She a liar by habit and a breaker by nature and she'd happily chew him up and spit him out and leave him, as usual, with the mess, the blame, the throbbing headache.

She doesn't listen and she swears too much and there is absolutely nothing concrete or solid about her, and sometimes he thoroughly wishes it could have stayed Carly. An entire lifetime with her would have been tame and he'd be content—

(but he was always second choice with carly wasn't he? she had only agreed to dance with him after her date could certifiably be dubbed an asshole, had only willingly kissed him after he had saved her life, had saved her crush's reputation, and hadn't he himself once admitted that he'd be happy being her second husband?)

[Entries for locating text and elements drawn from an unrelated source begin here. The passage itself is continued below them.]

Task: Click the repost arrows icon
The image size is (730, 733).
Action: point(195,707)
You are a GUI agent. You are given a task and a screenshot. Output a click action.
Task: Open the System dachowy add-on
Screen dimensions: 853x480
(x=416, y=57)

—that wasn't life, that wasn't love.

With Sam he was second only to ham and lately he had been discovering that she only seemed to make that statement out of habit, that if he kissed her long and hard enough, even her favourite type of sandwich meat would sit forgotten.

And he feels like this will work.

They will work.

:::

He's waiting for things to get easier, but mostly, they just get more complicated.

He feels sometimes, like Sam is too much for him. He's honestly still a little frightened by her, but it's such a drastically different sort of fear than he's felt for her in the past and somehow that frightens him even more.

He's got all this responsibility and he's not exactly sure what to do with it.

Hadn't she herself admitted that she didn't want to date him? That although she had kissed him, she would never consider being his girlfriend? And hadn't _he_ been the one to make a little speech and grab her and kiss her and tell her that they would make this work?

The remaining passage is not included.